At 77, he is aware that his legacy is at stake. “I guess if it’s a long obituary, this is going to be in there,” he said at lunch at the Four Seasons, referring to the Weinstein and Theranos controversies. “In the context of 50 years of a high-profile law practice, there are going to be things that make people unhappy. Any time you go through something like this, you reflect on what you might have done differently.”

But he added: “For 99 percent of the people I deal with, this doesn’t affect them. For some people, mostly in the media, it does affect them. I get that.”

Of course, I’m in the media, writing for his former client The Times, but he’s not advocating on behalf a client. He’s defending himself. I asked him what that felt like.

“Steve Jobs told Walter Isaacson” — his biographer — “that he wanted his children to understand him,” Boies said. “I get that. When you’re talking about yourself, you tend to be less of an overt advocate. If you want people to understand you, you have to be accurate and complete, blemishes and all.”

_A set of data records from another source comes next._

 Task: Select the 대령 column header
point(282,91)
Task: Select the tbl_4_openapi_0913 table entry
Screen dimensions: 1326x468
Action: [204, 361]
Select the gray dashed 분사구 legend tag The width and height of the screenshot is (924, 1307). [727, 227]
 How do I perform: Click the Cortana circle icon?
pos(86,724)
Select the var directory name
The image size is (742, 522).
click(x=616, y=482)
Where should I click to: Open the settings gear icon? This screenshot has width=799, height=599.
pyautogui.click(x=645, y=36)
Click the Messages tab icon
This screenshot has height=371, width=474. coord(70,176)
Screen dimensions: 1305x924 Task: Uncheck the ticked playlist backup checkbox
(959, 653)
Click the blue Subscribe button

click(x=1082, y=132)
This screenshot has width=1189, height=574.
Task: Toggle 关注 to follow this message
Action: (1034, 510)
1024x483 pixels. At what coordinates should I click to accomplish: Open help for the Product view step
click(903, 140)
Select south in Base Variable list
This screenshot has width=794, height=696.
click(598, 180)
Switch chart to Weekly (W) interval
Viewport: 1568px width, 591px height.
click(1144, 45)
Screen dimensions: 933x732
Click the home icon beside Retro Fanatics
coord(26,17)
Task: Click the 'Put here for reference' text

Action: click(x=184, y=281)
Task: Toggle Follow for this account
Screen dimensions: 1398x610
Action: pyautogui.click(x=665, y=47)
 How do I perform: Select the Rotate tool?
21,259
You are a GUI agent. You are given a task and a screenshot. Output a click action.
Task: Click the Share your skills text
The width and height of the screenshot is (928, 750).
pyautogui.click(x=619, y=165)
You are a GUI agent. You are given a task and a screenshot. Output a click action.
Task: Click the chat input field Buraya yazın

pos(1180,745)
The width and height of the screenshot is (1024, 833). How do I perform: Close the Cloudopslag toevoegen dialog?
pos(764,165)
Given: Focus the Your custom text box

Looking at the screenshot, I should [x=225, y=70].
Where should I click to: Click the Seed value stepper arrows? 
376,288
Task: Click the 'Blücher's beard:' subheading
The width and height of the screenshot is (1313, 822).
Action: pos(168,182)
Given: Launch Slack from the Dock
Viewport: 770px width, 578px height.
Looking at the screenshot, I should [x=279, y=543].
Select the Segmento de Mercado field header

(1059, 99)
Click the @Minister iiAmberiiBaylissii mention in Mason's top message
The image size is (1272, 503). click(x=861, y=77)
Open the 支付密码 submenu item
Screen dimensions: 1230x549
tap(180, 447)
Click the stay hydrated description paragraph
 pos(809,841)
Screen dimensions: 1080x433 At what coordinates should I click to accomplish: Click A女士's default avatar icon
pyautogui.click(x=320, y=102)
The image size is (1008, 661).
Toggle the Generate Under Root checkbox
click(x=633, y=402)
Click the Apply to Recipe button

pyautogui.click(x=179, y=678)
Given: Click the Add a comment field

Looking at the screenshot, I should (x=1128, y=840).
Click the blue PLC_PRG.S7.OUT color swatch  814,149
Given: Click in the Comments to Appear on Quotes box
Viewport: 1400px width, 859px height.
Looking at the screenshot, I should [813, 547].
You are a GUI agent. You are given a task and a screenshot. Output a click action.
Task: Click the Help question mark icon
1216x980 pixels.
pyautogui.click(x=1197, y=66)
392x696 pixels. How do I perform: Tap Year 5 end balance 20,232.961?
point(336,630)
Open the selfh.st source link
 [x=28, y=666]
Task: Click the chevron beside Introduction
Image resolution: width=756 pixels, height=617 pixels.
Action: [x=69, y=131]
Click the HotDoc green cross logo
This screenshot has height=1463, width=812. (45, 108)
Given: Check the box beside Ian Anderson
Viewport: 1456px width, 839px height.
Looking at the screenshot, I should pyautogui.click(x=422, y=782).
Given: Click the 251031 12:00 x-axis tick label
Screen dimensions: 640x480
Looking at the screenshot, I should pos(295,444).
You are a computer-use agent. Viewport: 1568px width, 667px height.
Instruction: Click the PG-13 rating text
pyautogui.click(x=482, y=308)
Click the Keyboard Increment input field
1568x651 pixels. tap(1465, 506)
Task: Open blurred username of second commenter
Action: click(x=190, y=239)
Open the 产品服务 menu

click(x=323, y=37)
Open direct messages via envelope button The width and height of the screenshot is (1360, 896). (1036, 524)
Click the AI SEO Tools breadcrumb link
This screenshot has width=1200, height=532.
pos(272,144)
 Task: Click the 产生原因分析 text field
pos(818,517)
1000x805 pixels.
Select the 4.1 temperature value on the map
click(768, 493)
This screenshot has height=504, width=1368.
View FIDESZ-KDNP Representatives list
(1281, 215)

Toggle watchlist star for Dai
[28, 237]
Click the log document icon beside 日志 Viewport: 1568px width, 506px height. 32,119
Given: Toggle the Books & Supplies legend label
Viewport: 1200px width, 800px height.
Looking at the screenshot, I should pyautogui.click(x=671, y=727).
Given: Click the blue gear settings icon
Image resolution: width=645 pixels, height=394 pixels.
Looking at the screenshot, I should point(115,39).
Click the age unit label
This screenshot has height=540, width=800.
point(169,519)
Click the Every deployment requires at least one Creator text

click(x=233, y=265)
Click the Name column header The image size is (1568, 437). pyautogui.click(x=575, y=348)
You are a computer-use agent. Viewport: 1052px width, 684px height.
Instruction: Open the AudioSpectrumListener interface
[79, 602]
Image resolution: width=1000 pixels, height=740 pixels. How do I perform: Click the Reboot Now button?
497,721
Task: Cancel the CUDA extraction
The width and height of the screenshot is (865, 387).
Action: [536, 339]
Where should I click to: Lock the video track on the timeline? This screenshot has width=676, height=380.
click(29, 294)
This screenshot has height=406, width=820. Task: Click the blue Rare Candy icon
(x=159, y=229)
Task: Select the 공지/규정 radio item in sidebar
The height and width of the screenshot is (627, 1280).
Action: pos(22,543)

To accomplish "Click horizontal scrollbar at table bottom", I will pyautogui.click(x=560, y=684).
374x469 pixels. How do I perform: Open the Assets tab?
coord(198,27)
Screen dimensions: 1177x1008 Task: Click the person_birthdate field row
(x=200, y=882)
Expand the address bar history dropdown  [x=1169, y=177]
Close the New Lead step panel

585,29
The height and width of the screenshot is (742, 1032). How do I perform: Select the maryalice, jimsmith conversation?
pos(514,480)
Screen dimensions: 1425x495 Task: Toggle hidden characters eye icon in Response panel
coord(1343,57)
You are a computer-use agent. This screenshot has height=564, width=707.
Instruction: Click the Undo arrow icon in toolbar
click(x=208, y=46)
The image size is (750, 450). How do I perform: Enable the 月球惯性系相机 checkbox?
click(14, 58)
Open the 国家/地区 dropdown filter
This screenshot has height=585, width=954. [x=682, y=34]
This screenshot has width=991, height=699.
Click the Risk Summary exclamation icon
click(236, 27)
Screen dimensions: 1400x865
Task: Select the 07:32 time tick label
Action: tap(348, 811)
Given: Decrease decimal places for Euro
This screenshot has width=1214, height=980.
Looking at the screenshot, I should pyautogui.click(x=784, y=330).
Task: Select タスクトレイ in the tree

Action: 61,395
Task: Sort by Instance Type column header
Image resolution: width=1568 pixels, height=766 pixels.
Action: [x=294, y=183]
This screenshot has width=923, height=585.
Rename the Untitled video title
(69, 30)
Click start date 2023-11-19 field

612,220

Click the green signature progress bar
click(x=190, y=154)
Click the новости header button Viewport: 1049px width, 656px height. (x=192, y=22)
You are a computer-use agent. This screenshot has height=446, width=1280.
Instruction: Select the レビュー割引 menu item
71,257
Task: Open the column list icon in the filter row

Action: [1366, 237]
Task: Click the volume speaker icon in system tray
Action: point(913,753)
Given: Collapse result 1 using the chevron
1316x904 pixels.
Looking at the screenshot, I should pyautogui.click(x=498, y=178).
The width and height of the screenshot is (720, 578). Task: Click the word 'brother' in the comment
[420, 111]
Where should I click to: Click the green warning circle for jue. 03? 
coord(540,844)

I asked him to assume I’m the judge and readers the jury. What’s his closing argument? He seemed to relish the challenge.

“I’m proud to be a lawyer and to serve the justice system,” he began. “That’s essential to everything we care about: liberty, equality, inclusiveness, the pursuit of happiness. The justice system protects the weak and limits the strong.

“In America, this is an adversarial process,” he continued. “In many countries it’s not. History shows that no system does more to protect individual rights and liberties than a system that provides people with a lawyer with complete dedication to the client.

“A lawyer can choose what clients to represent. A lawyer does not have the choice of how to represent a client. A lawyer is duty- and honor-bound to represent a client effectively and aggressively, within the bounds of the system itself. And once a lawyer takes on a client, you do not have the right to abandon that client under fire, except in extraordinary circumstances.”

By now he had hit his stride. “If we decide any class of accused is not deserving of aggressive representation simply because of what they’re accused of, then we undermine the protections that are essential for all of us.”

This was Boies the legendary litigator, spontaneously generating fully formed paragraphs. Evidently, though, Boies felt he had not made himself fully understood, and a few days later, he wrote me an email of more than 1,000 words.

“Like I often do following a particularly good discussion (or movie or play), I keep thinking afterward about what we covered,” he began. Doing so seemed to trigger, for the first time in our interactions, an element of wistfulness.

Without naming names, but obviously referring to Theranos and Weinstein, he conceded that “greater due diligence would have led me to decline the representation” of one. Of the other, “I think I have to acknowledge that I have let loyalty to a client often outweigh revelations that, had I known them earlier, would have led me not to accept the representation initially.”

“I don’t know whether any of this adds anything to what you have,” he concluded. “But it has helped me think through how I feel about these issues.”